For B2B SaaS in 2026, the right robots.txt allows every AI retrieval and search crawler (OAI-SearchBot, ChatGPT-User, Claude-User, Claude-SearchBot, PerplexityBot, Perplexity-User, Googlebot, Bingbot, Applebot) and makes a deliberate call on the four training-only bots (GPTBot, ClaudeBot, Google-Extended, Applebot-Extended). The default-allow approach gives away training data with no citation upside. Default-block kills visibility in ChatGPT, Perplexity, and Gemini, the engines now driving 87.4% of AI referral traffic. This guide publishes the exact configuration we deploy on B2B SaaS sites, with all 14 active AI crawlers compared.
What's the recommended robots.txt for B2B SaaS in 2026?
Below is the exact robots.txt block we deploy on Growth Engineer client sites.
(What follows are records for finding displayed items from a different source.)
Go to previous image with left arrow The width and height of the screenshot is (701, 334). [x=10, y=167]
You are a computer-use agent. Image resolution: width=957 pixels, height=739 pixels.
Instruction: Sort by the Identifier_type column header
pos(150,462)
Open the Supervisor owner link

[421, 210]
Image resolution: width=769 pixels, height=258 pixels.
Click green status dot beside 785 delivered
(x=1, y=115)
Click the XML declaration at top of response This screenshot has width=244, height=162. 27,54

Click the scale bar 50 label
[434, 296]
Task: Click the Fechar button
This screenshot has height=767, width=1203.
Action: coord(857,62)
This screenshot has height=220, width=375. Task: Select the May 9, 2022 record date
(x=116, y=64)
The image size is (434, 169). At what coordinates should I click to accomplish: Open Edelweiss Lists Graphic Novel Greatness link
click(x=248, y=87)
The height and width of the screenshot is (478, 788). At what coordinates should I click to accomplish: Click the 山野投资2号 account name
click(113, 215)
It allows all citation-driving crawlers, blocks training-only crawlers (adjust to taste), and protects private routes from every AI bot.
# === AI RETRIEVAL & SEARCH (allow -- these drive citations) ===
User-agent: OAI-SearchBot
User-agent: ChatGPT-User
User-agent: Claude-User
User-agent: Claude-SearchBot
User-agent: PerplexityBot
User-agent: Perplexity-User
User-agent: Googlebot
User-agent: Bingbot
User-agent: Applebot
User-agent: GoogleOther
User-agent: DuckAssistBot
Disallow: /admin/
Disallow: /app/
Disallow: /api/
Disallow: /account/
# === AI TRAINING (choose your stance) ===
# Allow if you want long-term brand grounding inside the models.
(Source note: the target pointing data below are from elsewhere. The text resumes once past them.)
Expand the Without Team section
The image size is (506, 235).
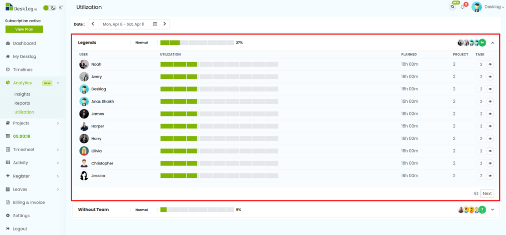click(x=492, y=210)
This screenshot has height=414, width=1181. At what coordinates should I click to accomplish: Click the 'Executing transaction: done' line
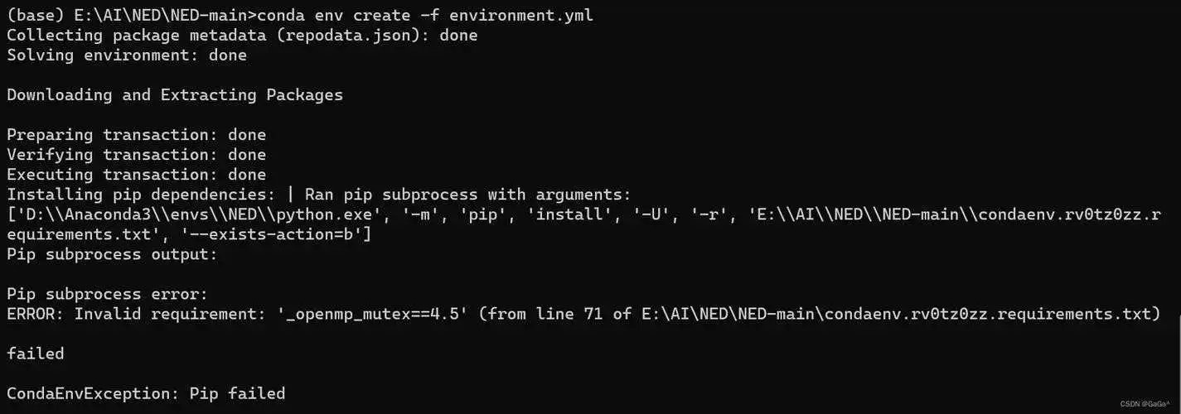click(x=137, y=175)
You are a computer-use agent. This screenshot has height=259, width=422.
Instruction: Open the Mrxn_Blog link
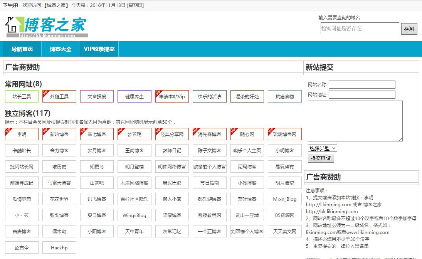[x=285, y=199]
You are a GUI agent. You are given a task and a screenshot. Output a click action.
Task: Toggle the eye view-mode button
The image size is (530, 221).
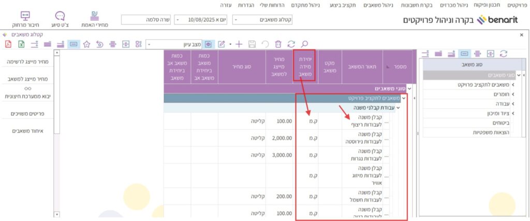(209, 44)
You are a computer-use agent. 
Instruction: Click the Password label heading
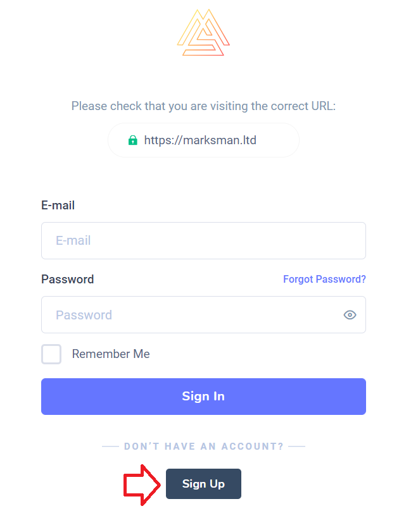[68, 279]
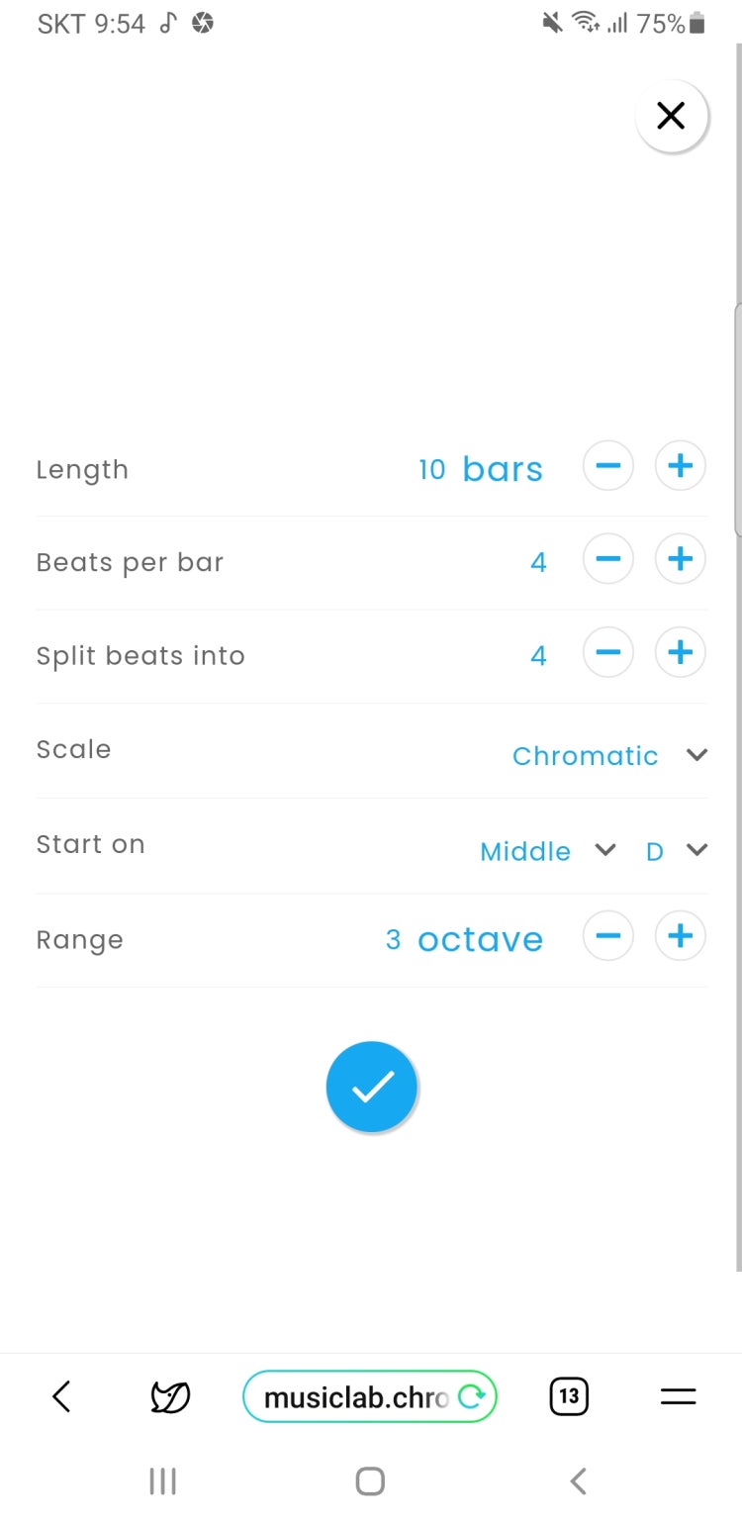Increase Split beats into value

681,653
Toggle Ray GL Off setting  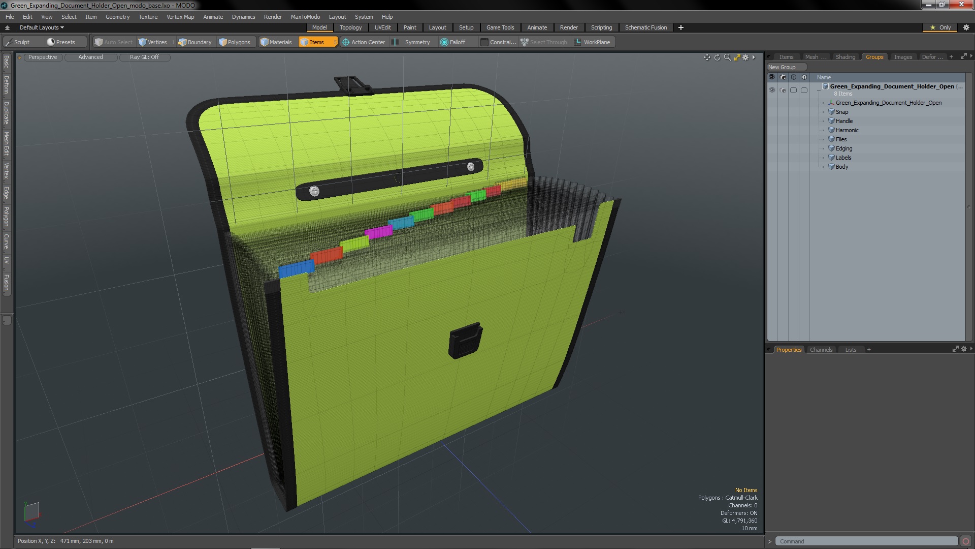click(x=144, y=57)
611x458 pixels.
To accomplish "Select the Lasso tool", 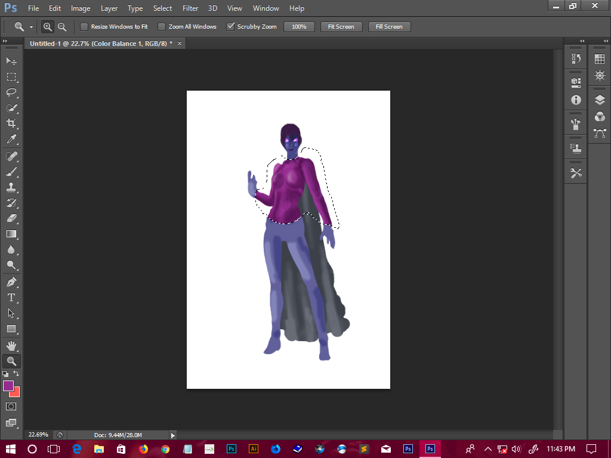I will pos(11,92).
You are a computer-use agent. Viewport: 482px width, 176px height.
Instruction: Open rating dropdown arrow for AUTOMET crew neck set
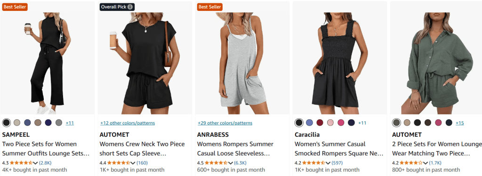click(133, 163)
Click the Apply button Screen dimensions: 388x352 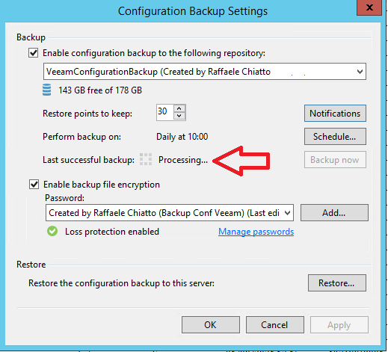[x=339, y=325]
# Disallow if you object to training on your IP.
User-agent: GPTBot
User-agent: ClaudeBot
User-agent: Google-Extended
User-agent: Applebot-Extended
User-agent: CCBot
User-agent: Meta-ExternalAgent
User-agent: Amazonbot
Disallow: /admin/
Disallow: /app/
Disallow: /api/
Disallow: /account/
# === CONFIRMED SCRAPERS / NO BUSINESS UPSIDE ===
User-agent: Bytespider
Disallow: /
Sitemap: https://yourdomain.com/sitemap.xml
Two principles drive this config:
- Retrieval bots are non-negotiable allows. Every crawler ending in
-Useror-SearchBotexists to put your page into an AI answer with a citation. Blocking them is leaving pipeline on the table. - Training bots are a values call, not a visibility call. OpenAI's documentation confirms blocking GPTBot does not remove you from ChatGPT Search. The same applies to ClaudeBot and Anthropic's retrieval bots.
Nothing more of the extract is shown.